The war is now affecting global oil flows and shipping, not just military targets. The strategy has shifted from a short “decapitation strike” campaign to a longer pressure war.

Secretary of War Pete Hegseth said that while there is no timeline for the military operation, there are clearly defined goals for what the United States hopes to achieve. In other words, Epic Fury now looks less like a quick knockout and more like a sustained campaign to drain Iran’s state power.

The facts show that the attackers have achieved tactical success but not yet a strategic victory, which has created pressure to escalate further, while the defender tries to widen the war. The U.S.–Israel coalition is now facing strategic dilemmas that could shape the coming phase(s).

The Dilemmas

Firstly, since 28 February, the attacking coalition has hit thousands of targets and destroyed much of Iran’s air defences and military infrastructure. Even after eliminating the supreme leader, U.S. intelligence assessments say Iran’s governing system remains intact and capable of continuing the war.

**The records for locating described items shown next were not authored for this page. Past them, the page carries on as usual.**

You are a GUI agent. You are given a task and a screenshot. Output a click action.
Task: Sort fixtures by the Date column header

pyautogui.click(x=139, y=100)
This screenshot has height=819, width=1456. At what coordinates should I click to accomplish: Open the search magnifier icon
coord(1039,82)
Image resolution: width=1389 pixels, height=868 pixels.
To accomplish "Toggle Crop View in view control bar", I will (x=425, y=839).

Therefore, the key political goal—breaking the Iranian regime—has not happened. If the regime survives, the dilemma could be that the war cannot end quickly, and the coalition must either escalate further or accept a limited outcome.

Secondly, Iran cannot win a conventional war, so it has focused on asymmetric escalation.

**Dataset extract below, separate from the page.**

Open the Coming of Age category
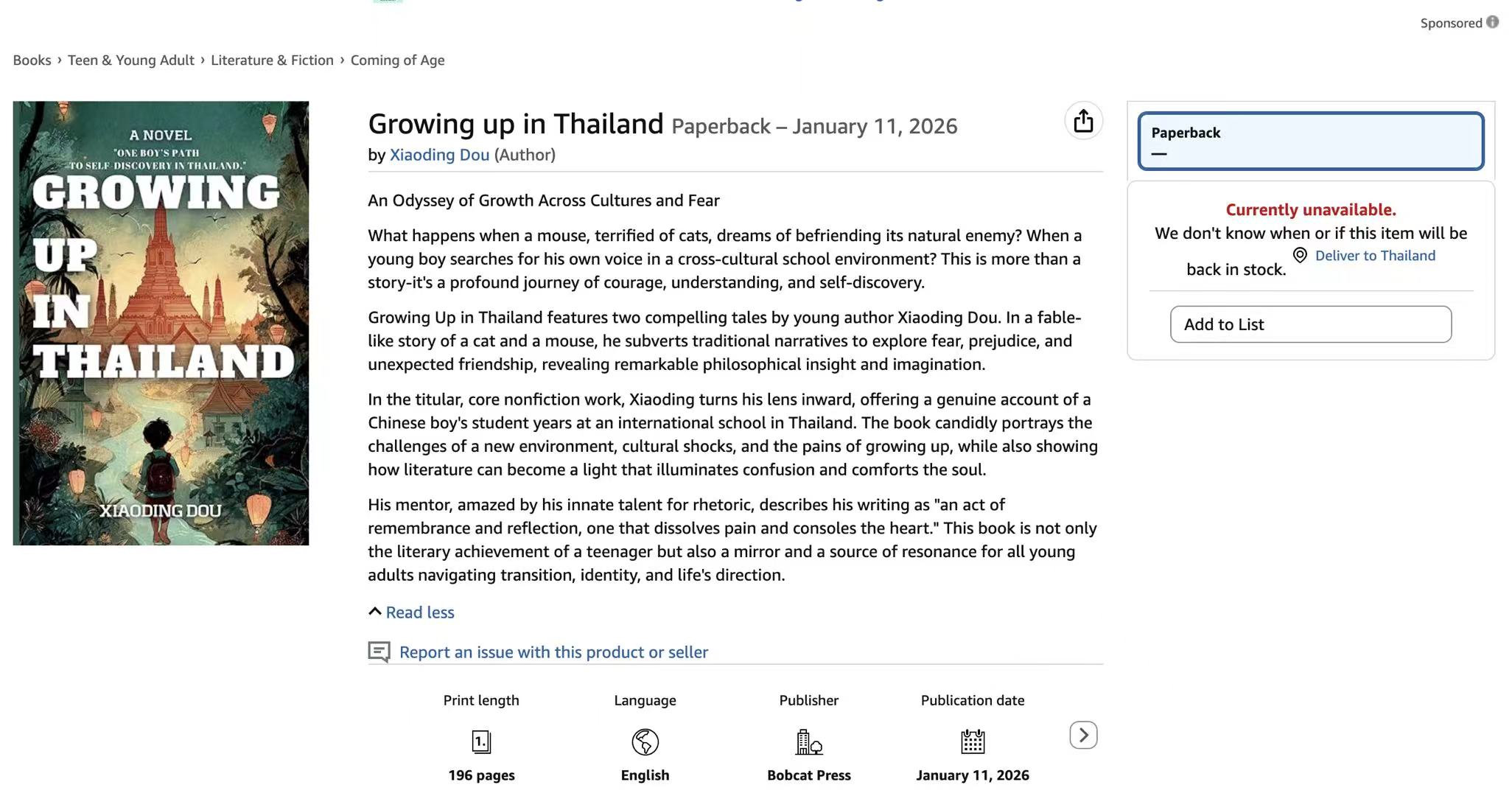The width and height of the screenshot is (1512, 796). click(397, 60)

Iran has struck U.S. bases across the Gulf, launched missile attacks on Israel, attacked Gulf infrastructure, and activated proxy groups across the region. Iran has also targeted radars supporting U.S. missile defense systems in Gulf countries using cheap drones.

In such circumstances, the coalition leaders could face the dilemma of recognizing Iran’s horizontal escalation, i.e., Iran’s efforts to spread the war across the region, increase economic damage, and make the war harder to control geographically.

Thirdly, the most dangerous escalation point is the Strait of Hormuz, through which about 20% of global oil supply passes. Shipping disruption has already begun, and oil prices are rising. This escalation has transformed the conflict into a massive global economic crisis.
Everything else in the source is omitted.